• _Exercise_: Using the data below, tally the lines that include the string "agent". Only the number is wanted.

• _Excerpted data_:
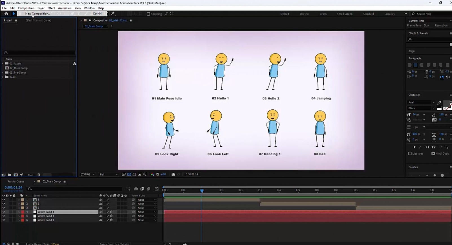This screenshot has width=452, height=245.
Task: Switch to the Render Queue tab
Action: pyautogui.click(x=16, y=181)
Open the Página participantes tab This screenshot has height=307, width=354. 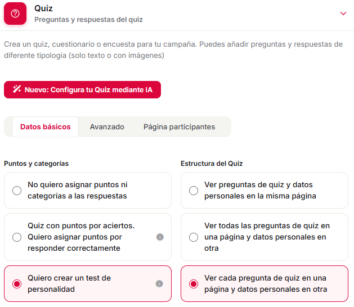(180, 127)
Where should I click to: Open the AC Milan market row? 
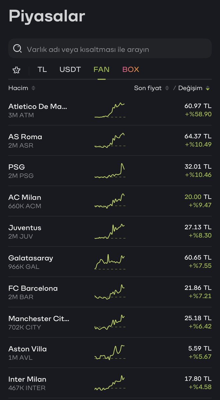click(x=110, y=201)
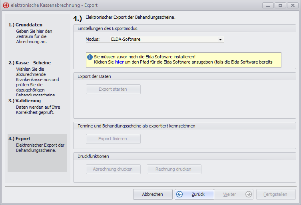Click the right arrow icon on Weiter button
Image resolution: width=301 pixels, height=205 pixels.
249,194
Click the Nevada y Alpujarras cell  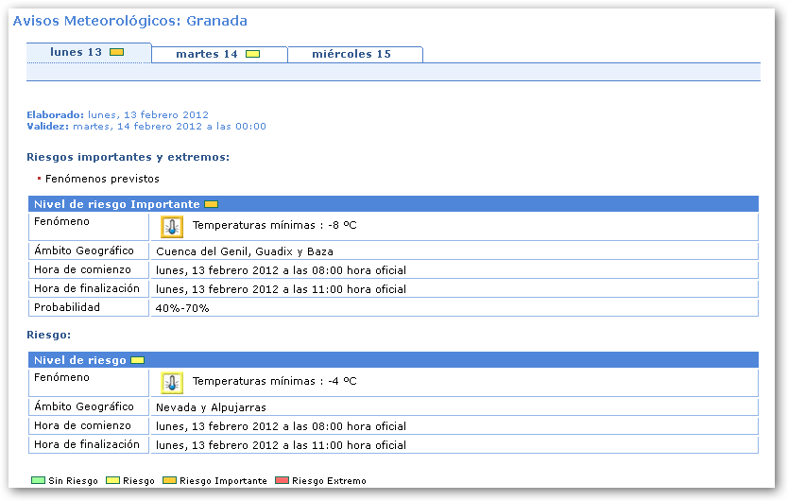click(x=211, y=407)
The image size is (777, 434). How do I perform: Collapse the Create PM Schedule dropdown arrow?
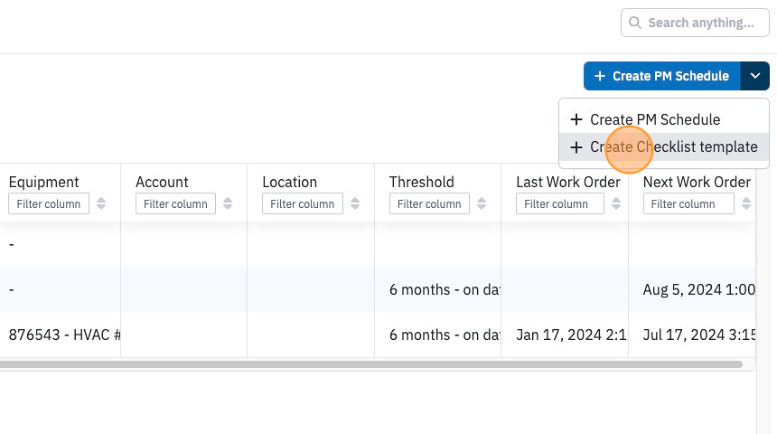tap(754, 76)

==

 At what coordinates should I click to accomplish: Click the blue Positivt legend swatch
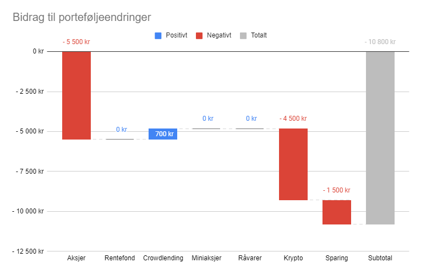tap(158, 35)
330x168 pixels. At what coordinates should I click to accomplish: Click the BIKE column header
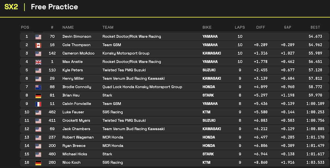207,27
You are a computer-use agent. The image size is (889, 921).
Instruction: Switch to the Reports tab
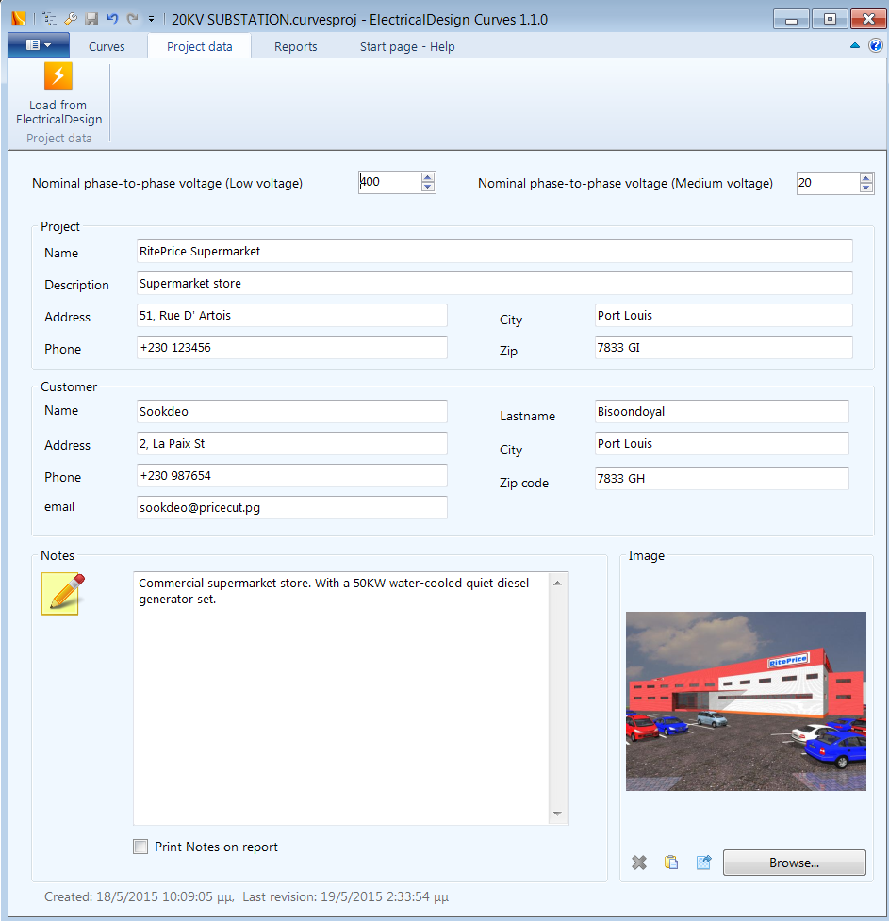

---

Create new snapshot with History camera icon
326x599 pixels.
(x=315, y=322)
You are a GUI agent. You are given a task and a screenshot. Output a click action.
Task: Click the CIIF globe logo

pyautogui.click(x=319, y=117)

• _Answer to the exercise_: 2